Leaning forward helps because it reduces the natural inward curve of your lower back, which temporarily opens up the spinal canal and takes pressure off the nerves. Physical therapy builds on this principle. Flexion-based exercises train your body to maintain positions that create more space in the canal. Core stabilization work strengthens the muscles that support your spine, helping it stay in a position that minimizes nerve compression throughout the day, not just during exercise sessions.

What a Typical PT Program Looks Like

A standard course runs about six weeks, with two sessions per week. Sessions can be relatively short (around 15 minutes of direct treatment in some protocols), but the real work happens between visits. You’ll be given a home exercise program and expected to practice daily. Some programs include a follow-up “booster” session about four weeks after the initial course ends to check your progress and adjust your routine.

The specific exercises fall into a few categories:

  • Core stability exercises: Planks, side planks, bridges, and modified push-ups. These strengthen the deep muscles that stabilize your spine. In a head-to-head comparison, core stability exercises produced better function scores and longer self-reported walking distances than traditional back exercises like sit-ups and extension movements.
  • Flexion-based stretches: Movements that gently round the lower back, opening the spinal canal. Think knee-to-chest pulls or seated forward bends.
  • Walking programs: Gradually increasing your walking distance, often with a pedometer to track progress. Walking tolerance is one of the most practical measures of improvement.

Hands-On Therapy Adds Short-Term Benefit

Not all PT programs are created equal. A randomized trial published in JAMA Network Open compared three approaches: manual therapy combined with individualized exercise, group exercise classes, and standard medical care alone. The combination of hands-on mobilization plus tailored exercises outperformed both alternatives in the short term, producing significantly better symptom scores and walking capacity at two months compared to group exercise.

If you’re choosing a physical therapist, look for one who combines manual techniques (joint mobilization, soft tissue work) with a personalized exercise plan rather than simply handing you a generic sheet of stretches.

Starting PT Early Makes a Difference

Timing matters. Data from the large, multi-center SPORT study found that patients who received physical therapy within the first six weeks of treatment had notably better outcomes than those who didn’t. The PT group was 12% less likely to end up having surgery after one year. They also reported 25% higher rates of self-rated “major improvement” at one year compared to patients who skipped early PT.

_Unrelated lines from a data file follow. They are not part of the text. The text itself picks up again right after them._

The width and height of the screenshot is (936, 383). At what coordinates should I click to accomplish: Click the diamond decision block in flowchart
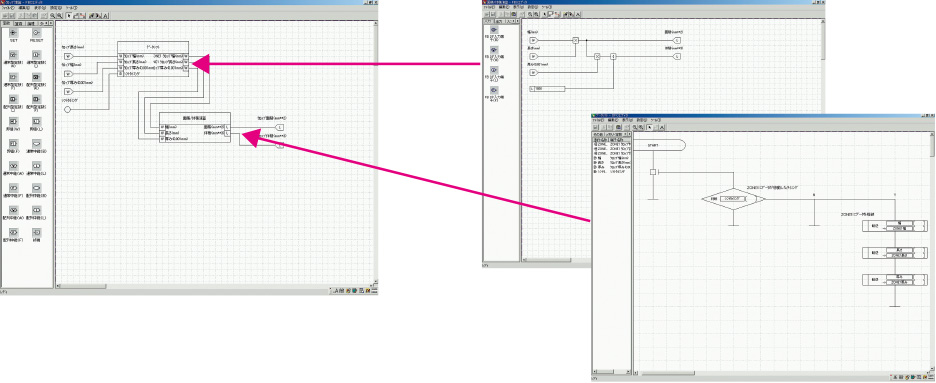733,199
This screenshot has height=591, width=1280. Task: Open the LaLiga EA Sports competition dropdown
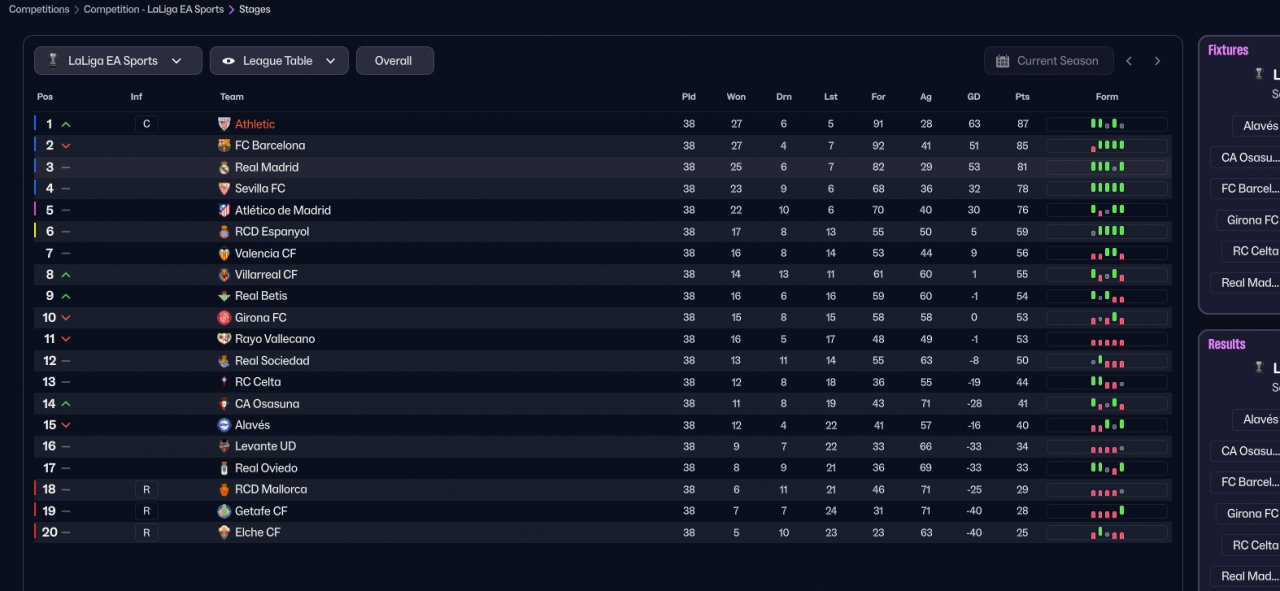tap(118, 61)
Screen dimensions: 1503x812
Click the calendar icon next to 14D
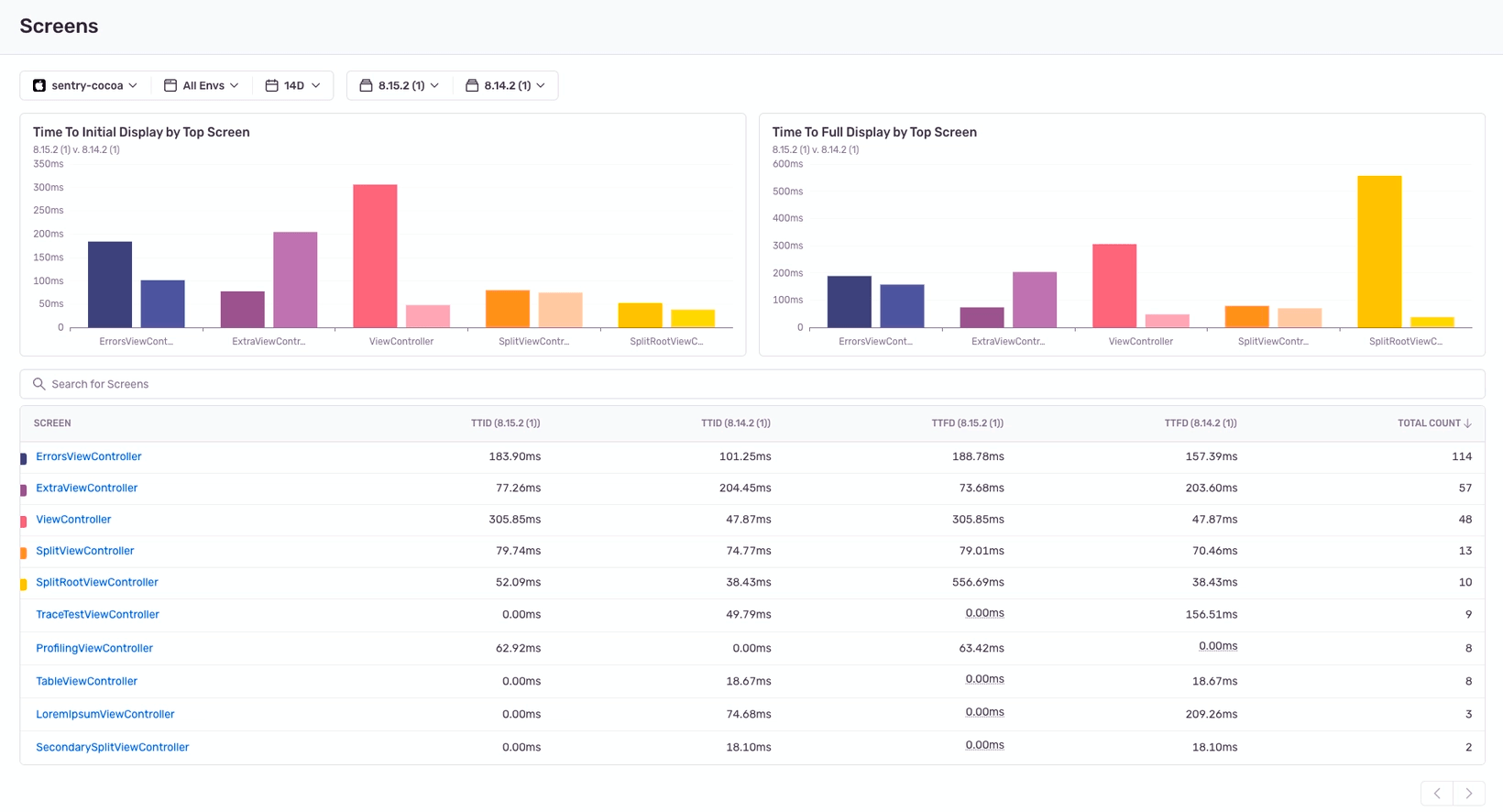(271, 85)
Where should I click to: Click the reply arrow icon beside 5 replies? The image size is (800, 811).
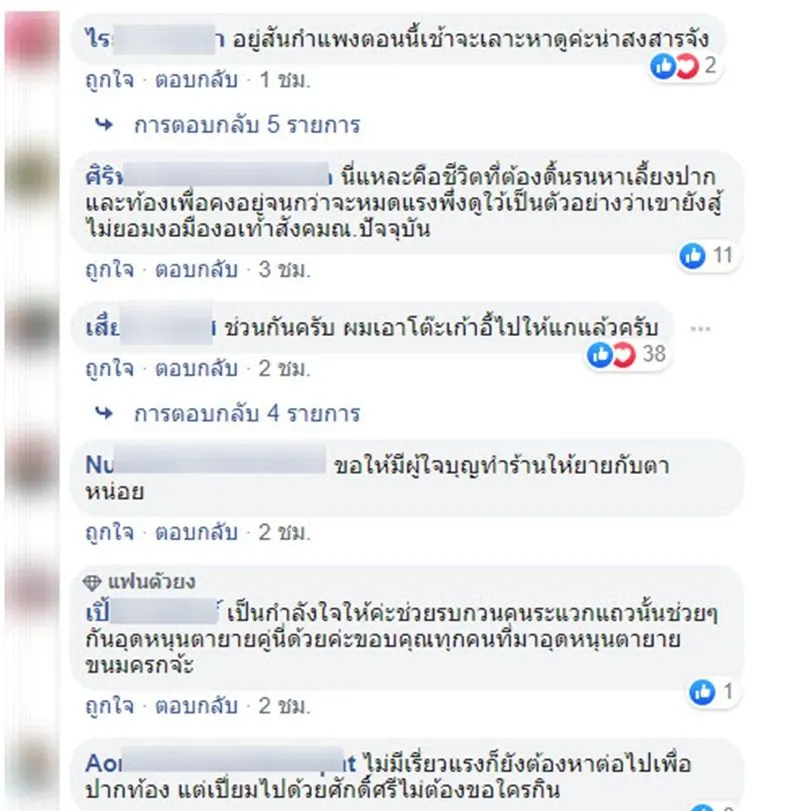[104, 125]
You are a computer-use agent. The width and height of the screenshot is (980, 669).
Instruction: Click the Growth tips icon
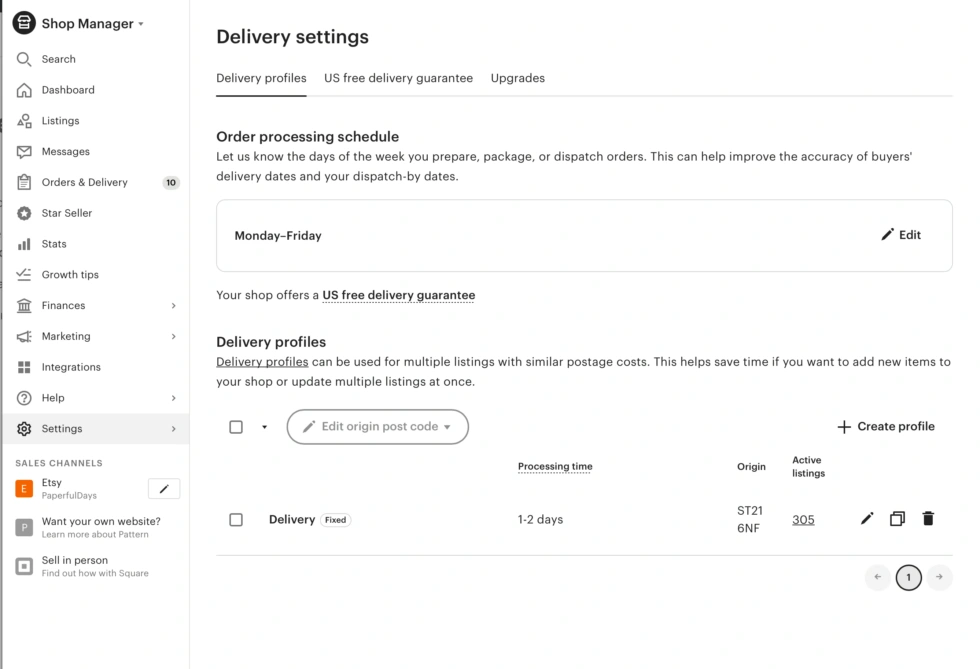(x=22, y=274)
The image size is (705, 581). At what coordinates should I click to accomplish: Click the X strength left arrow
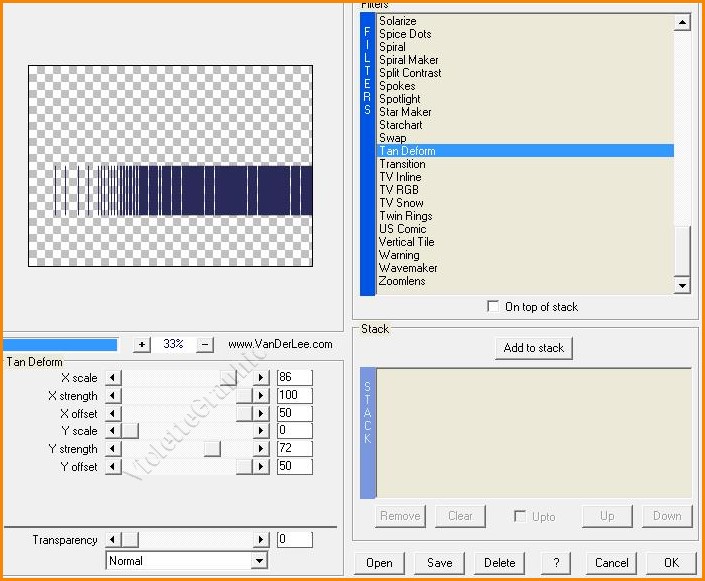click(x=113, y=396)
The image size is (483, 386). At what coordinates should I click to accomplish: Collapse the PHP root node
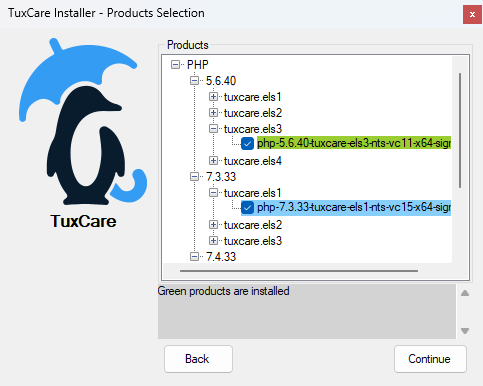pyautogui.click(x=175, y=64)
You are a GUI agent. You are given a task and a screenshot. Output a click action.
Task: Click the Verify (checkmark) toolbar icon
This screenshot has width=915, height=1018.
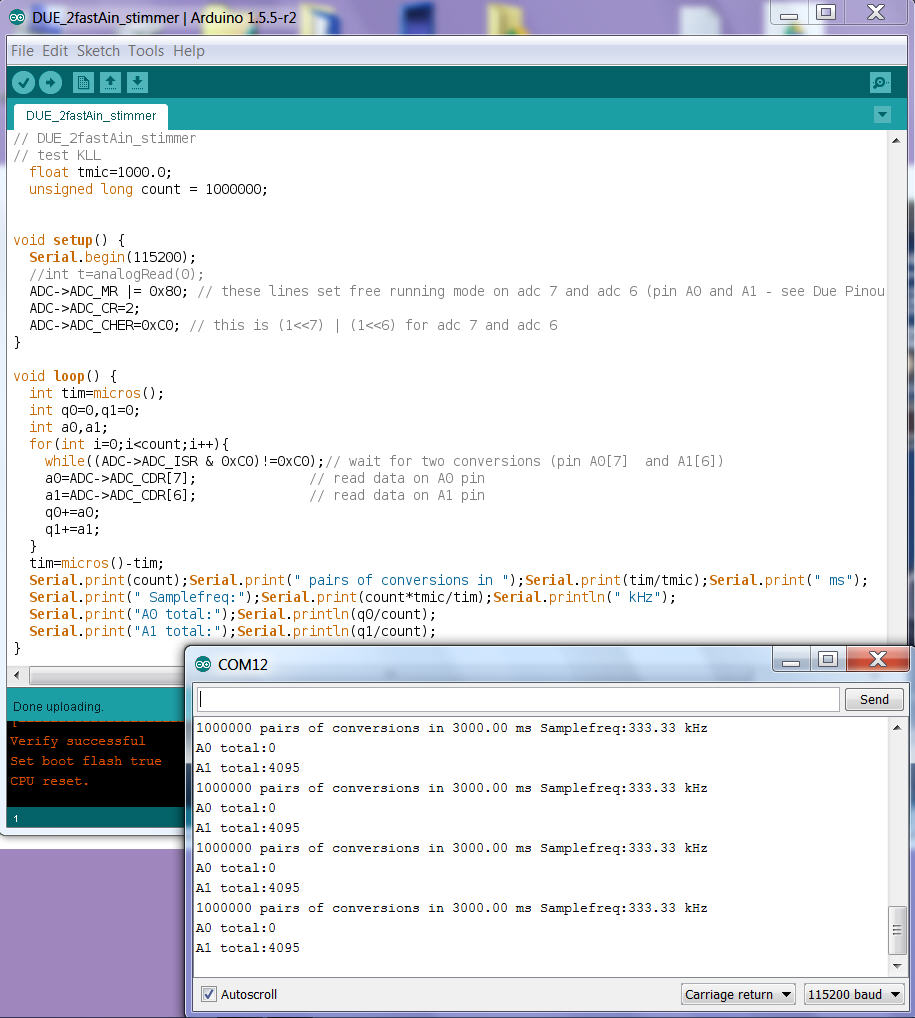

Physical function scores in the early-PT group exceeded the threshold for clinically meaningful improvement at every follow-up point through one year. Leg pain also improved more in the PT group. The takeaway: starting a structured program sooner rather than later gives you the best chance of avoiding surgery and getting back to normal activity.

When Surgery Is the Better Option

Physical therapy is appropriate for the majority of spinal stenosis cases, but certain symptoms signal that the narrowing has progressed to a point requiring surgical attention. Loss of bladder or bowel control, including new difficulty urinating or incontinence, is the most urgent red flag. This pattern, called cauda equina syndrome, means the nerves controlling these functions are under severe pressure and need to be decompressed quickly to prevent permanent damage.

Progressive weakness in one or both legs, especially if it’s getting worse over weeks rather than staying stable, also warrants a surgical evaluation. Permanent sensory loss in a limb is another sign that conservative care may not be enough. These situations are uncommon, but they represent the cases where delaying surgery carries real risk. For the vast majority of people with spinal stenosis, a well-designed physical therapy program is a reasonable and effective place to start.